Work order
Every line that contains "computer" must be located and copied from the data.

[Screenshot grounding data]
=-=-=
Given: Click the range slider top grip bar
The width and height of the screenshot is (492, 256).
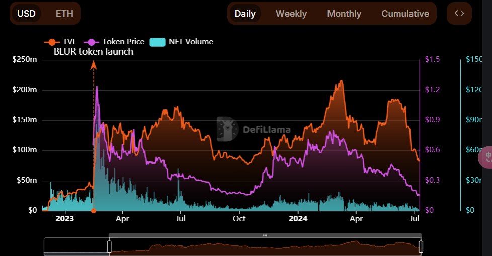Looking at the screenshot, I should pos(265,235).
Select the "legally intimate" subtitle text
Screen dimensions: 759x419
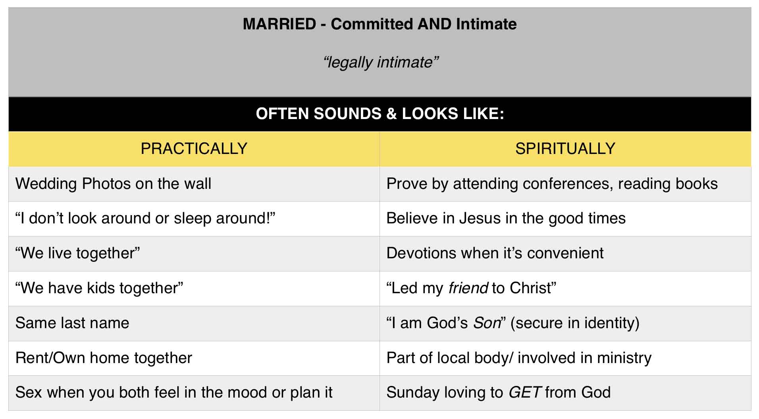(380, 62)
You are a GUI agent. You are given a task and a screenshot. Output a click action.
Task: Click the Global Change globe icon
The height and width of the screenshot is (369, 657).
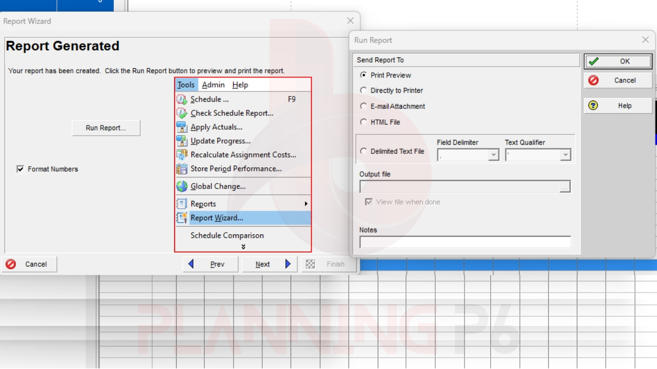(x=182, y=187)
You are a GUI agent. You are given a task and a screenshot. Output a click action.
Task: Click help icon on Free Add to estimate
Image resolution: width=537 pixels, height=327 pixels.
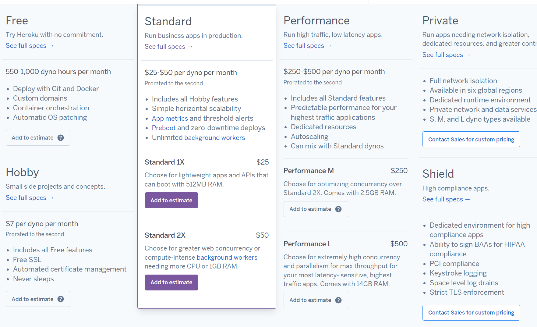61,138
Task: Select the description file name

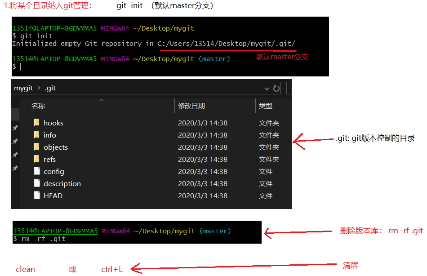Action: pos(62,183)
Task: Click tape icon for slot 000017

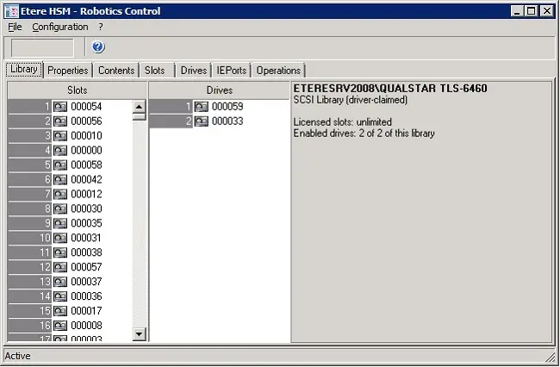Action: coord(60,311)
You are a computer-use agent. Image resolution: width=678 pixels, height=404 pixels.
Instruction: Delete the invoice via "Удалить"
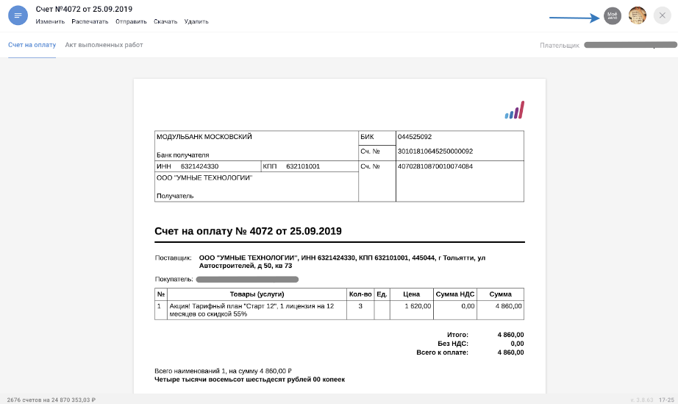[x=196, y=21]
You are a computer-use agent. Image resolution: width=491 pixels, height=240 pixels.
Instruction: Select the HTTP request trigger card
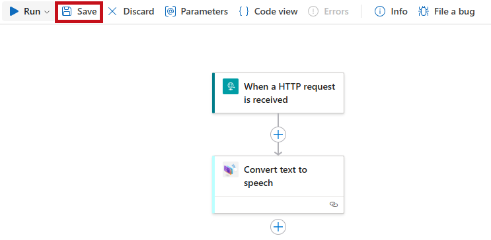[278, 93]
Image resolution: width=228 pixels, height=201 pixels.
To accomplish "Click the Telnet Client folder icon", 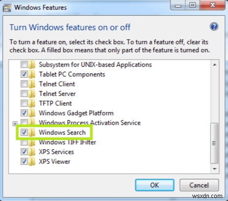I will point(32,84).
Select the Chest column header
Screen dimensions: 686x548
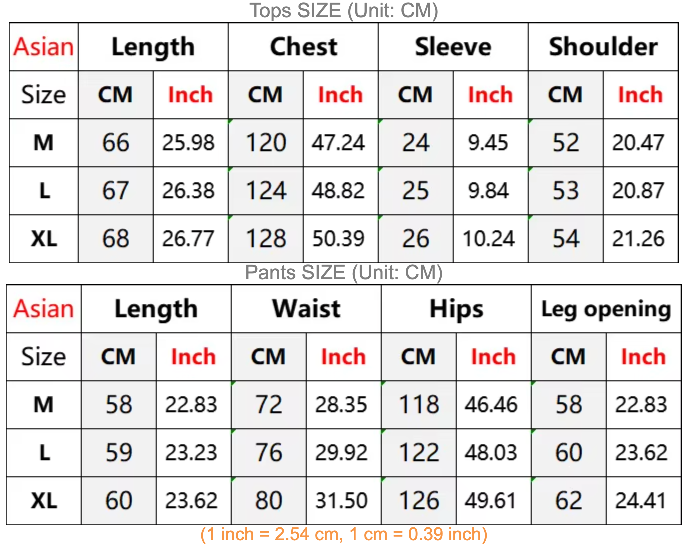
=-=-=
Output for this task
You are a computer-use agent. Image resolution: width=678 pixels, height=404 pixels.
You are a computer-use agent. Image resolution: width=491 pixels, height=240 pixels.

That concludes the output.